**INFORMATION SUPPLIED**
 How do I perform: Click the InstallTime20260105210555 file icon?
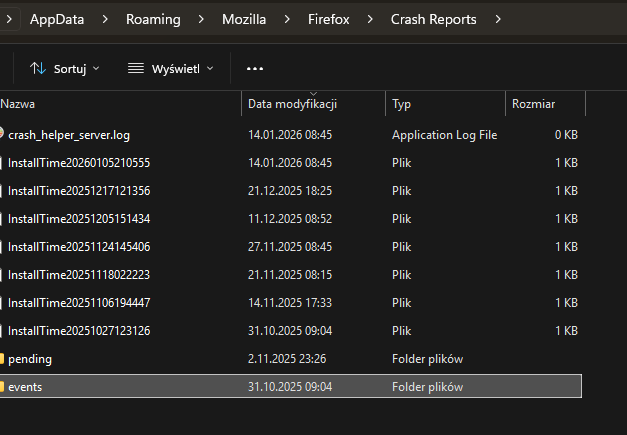(x=3, y=162)
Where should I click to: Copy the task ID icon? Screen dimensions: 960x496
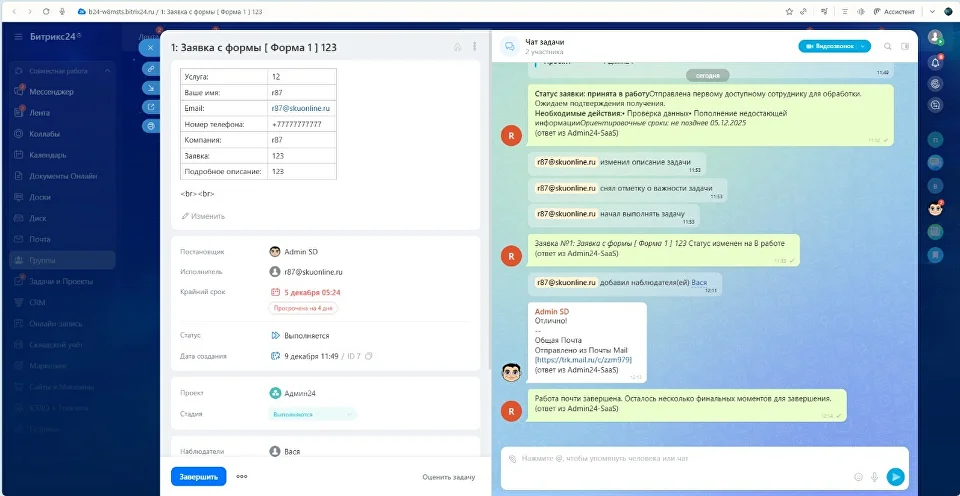(369, 356)
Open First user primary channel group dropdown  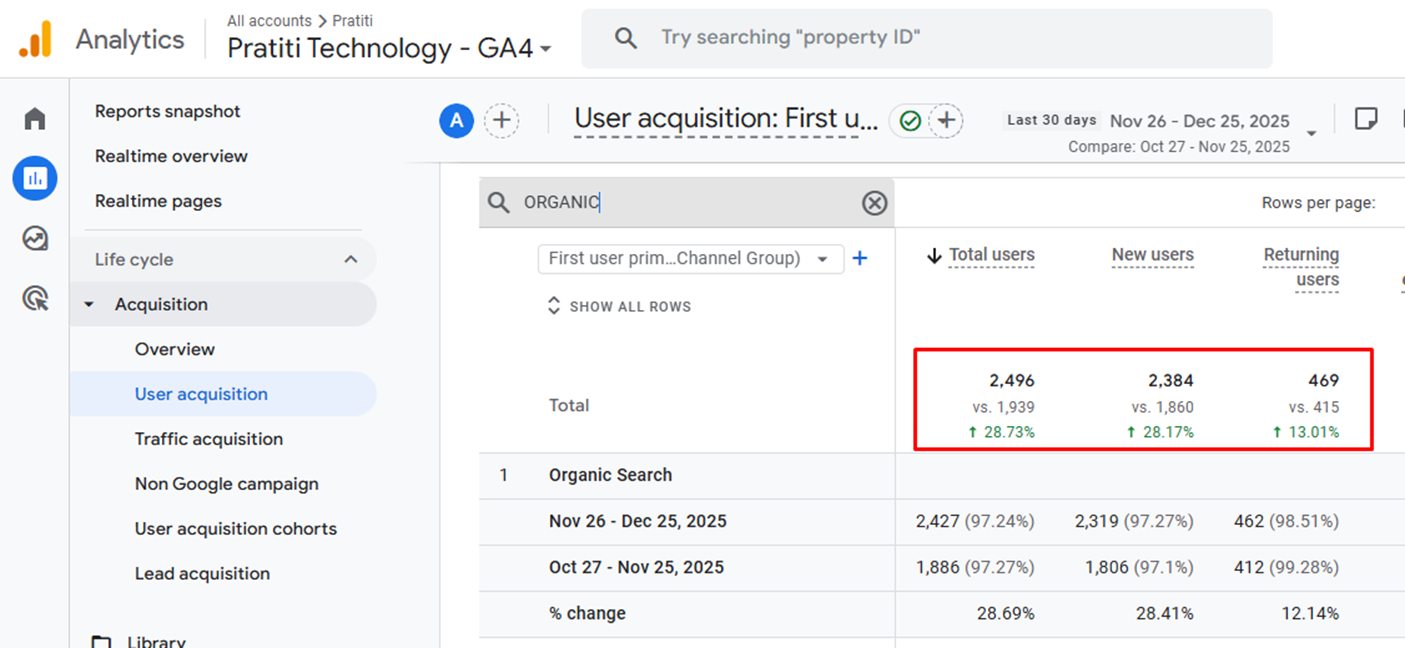click(690, 259)
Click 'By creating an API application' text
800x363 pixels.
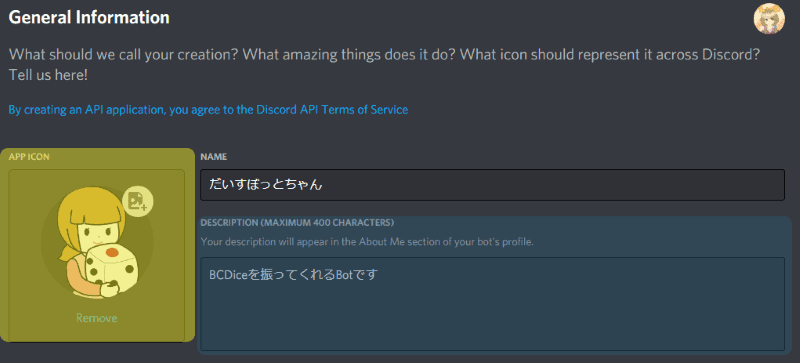85,109
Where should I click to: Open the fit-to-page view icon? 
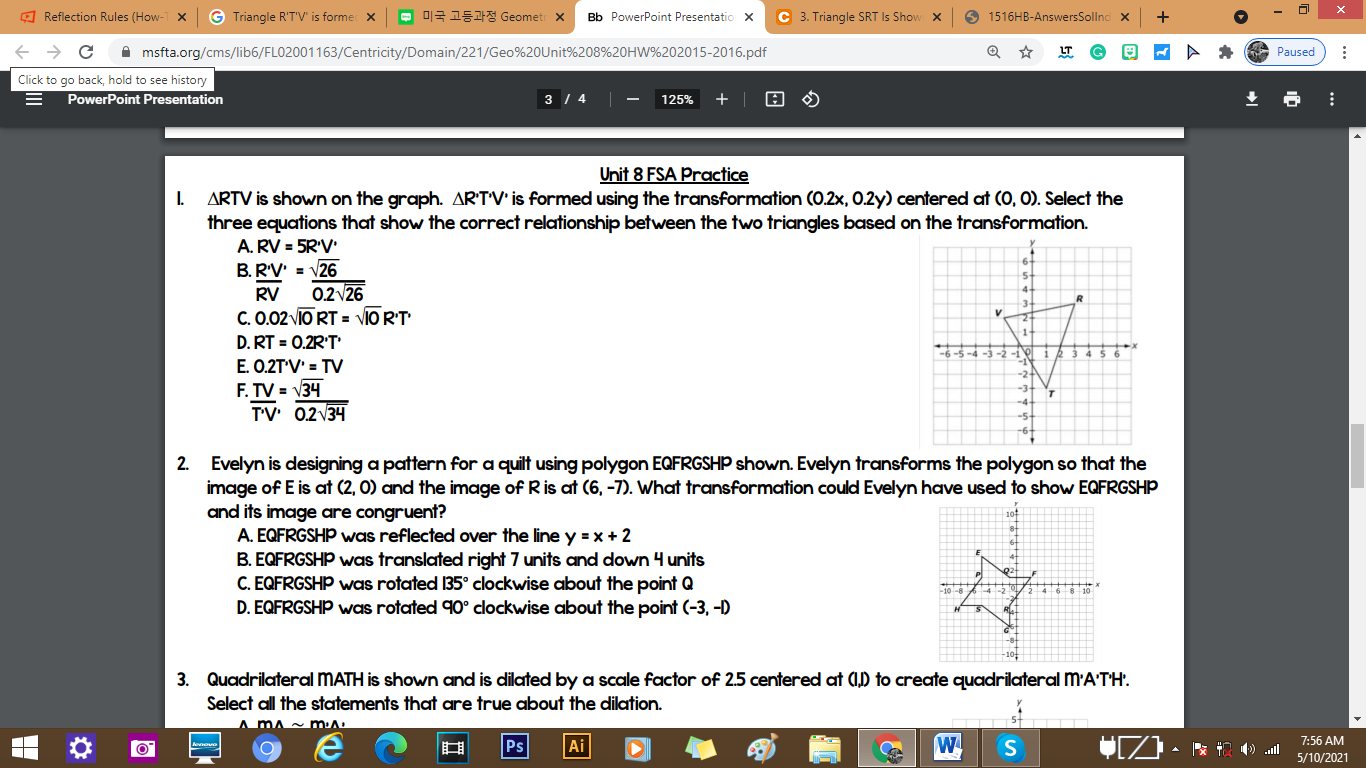(774, 99)
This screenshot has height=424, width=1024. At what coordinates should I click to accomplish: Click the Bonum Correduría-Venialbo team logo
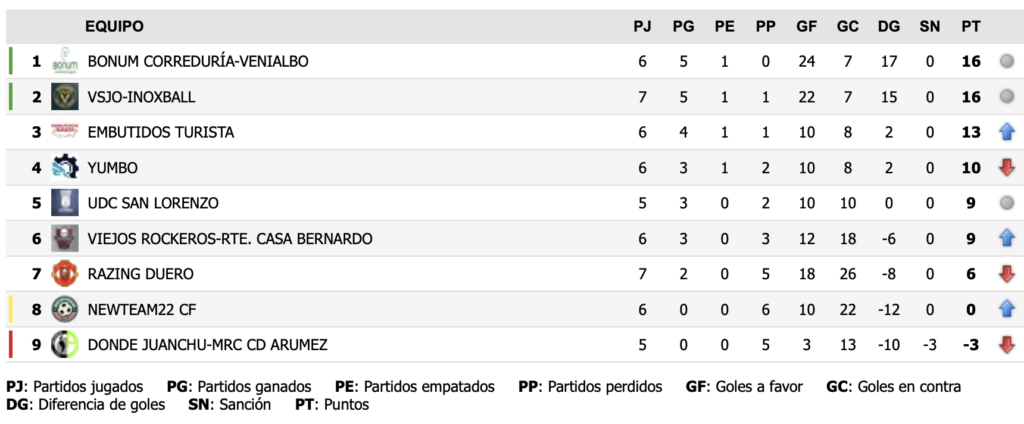[65, 62]
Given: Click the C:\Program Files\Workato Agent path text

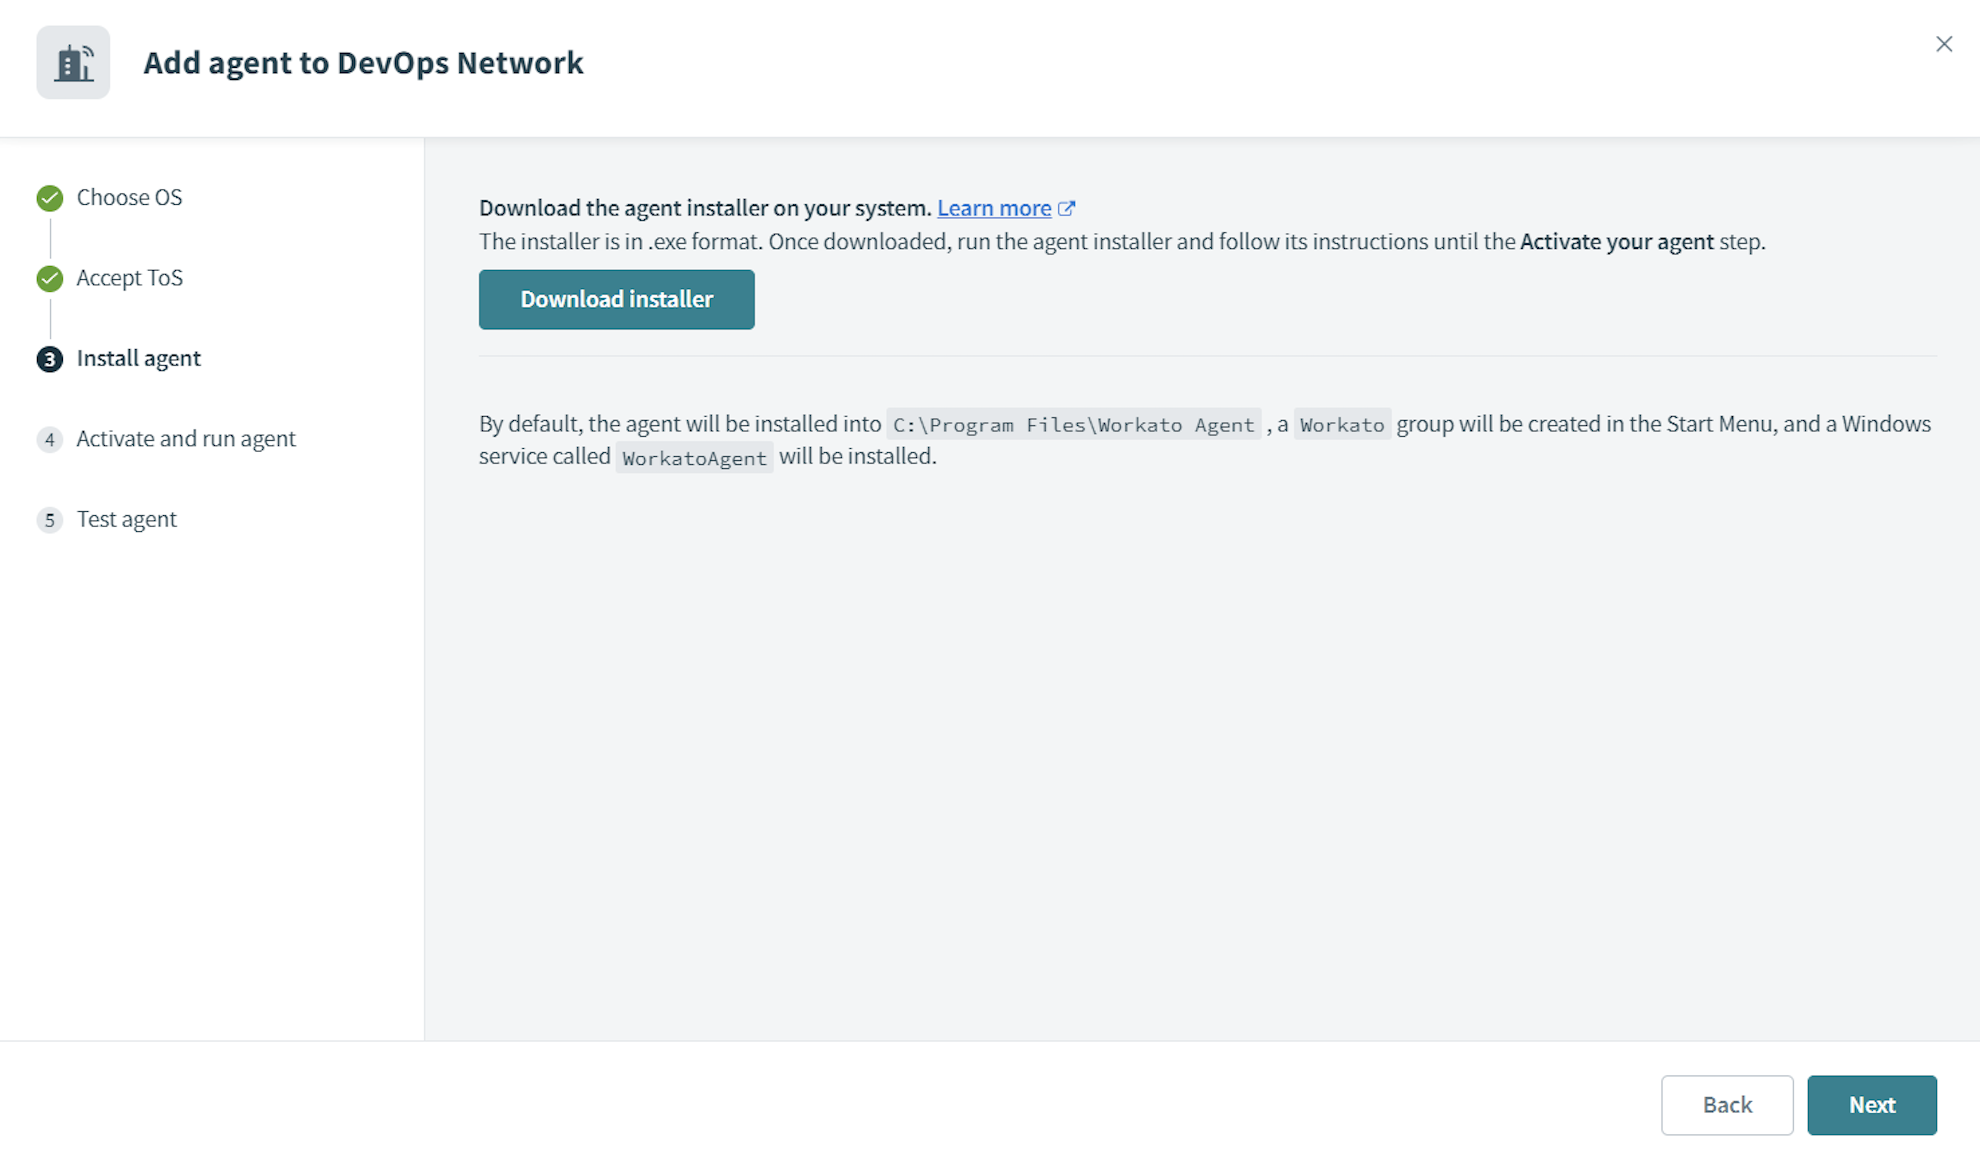Looking at the screenshot, I should point(1073,425).
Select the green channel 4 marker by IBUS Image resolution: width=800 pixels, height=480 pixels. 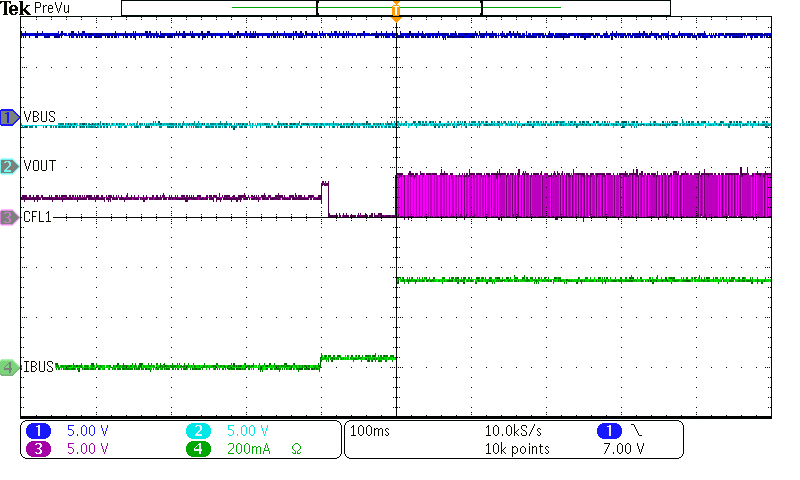click(x=10, y=368)
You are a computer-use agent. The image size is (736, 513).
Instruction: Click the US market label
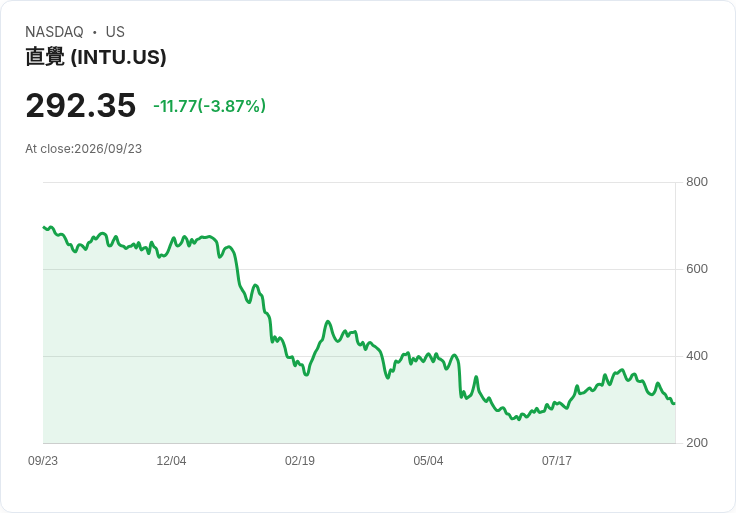[x=115, y=32]
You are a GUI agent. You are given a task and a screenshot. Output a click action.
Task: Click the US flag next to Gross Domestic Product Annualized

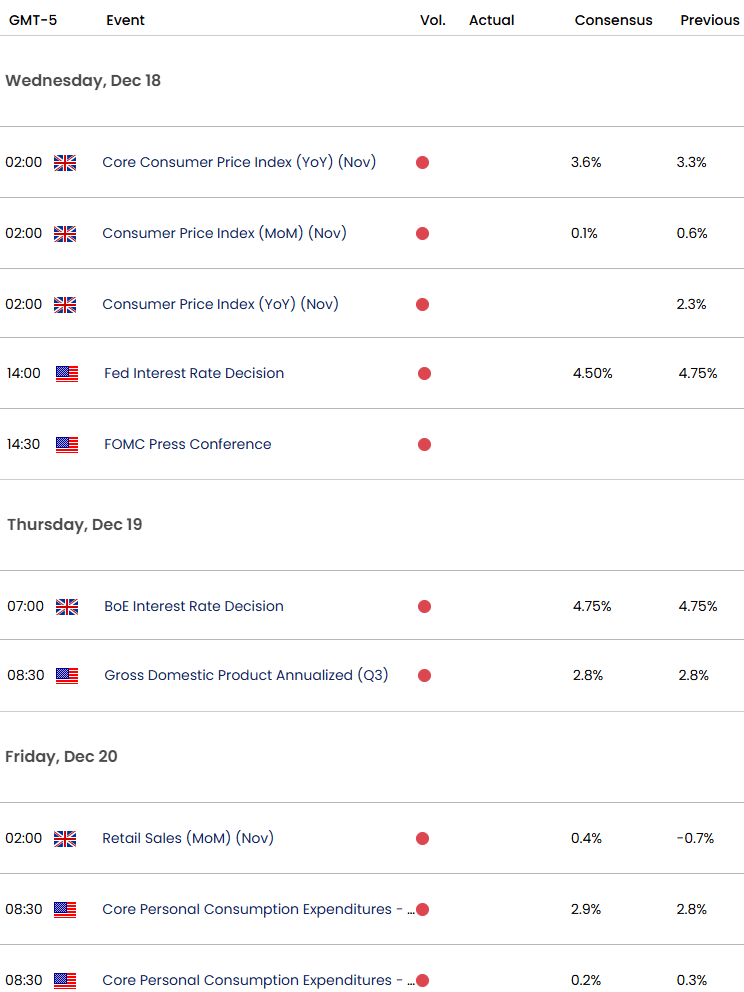tap(66, 675)
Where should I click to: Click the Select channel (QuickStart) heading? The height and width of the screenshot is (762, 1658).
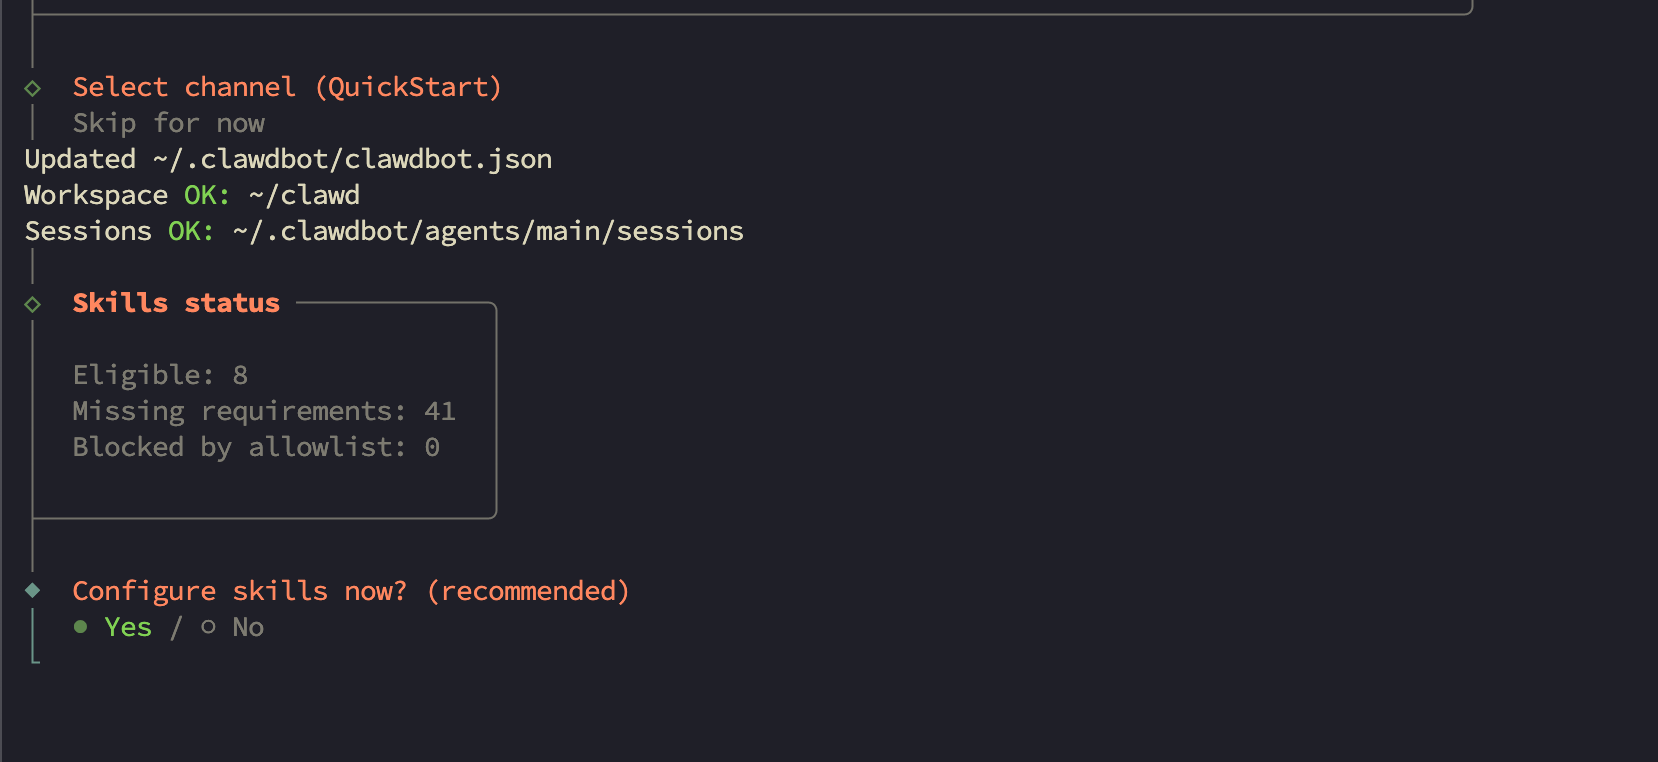point(287,87)
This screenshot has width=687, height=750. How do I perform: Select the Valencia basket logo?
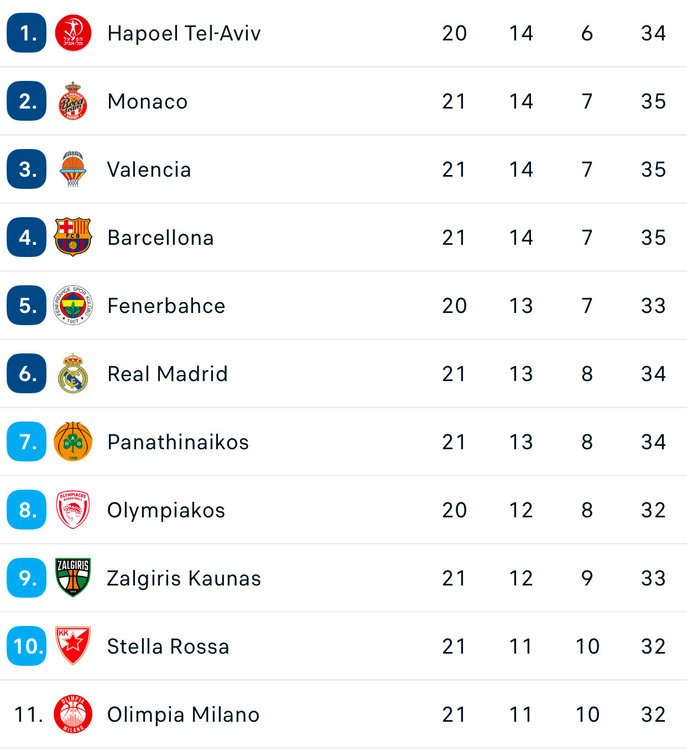coord(73,169)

**EXERCISE OBJECTIVE**
Reproduce, exactly and without pictures, the lines above from the one containing "Where should I click to: Click" through the last line of the material, both ends included, and nothing more.

**PROBLEM SOLUTION**
Where should I click to: Click the Select channel (QuickStart) heading? The height and width of the screenshot is (762, 1658).
point(287,87)
This screenshot has width=687, height=750. How do I perform: Select the Valencia basket logo?
coord(73,169)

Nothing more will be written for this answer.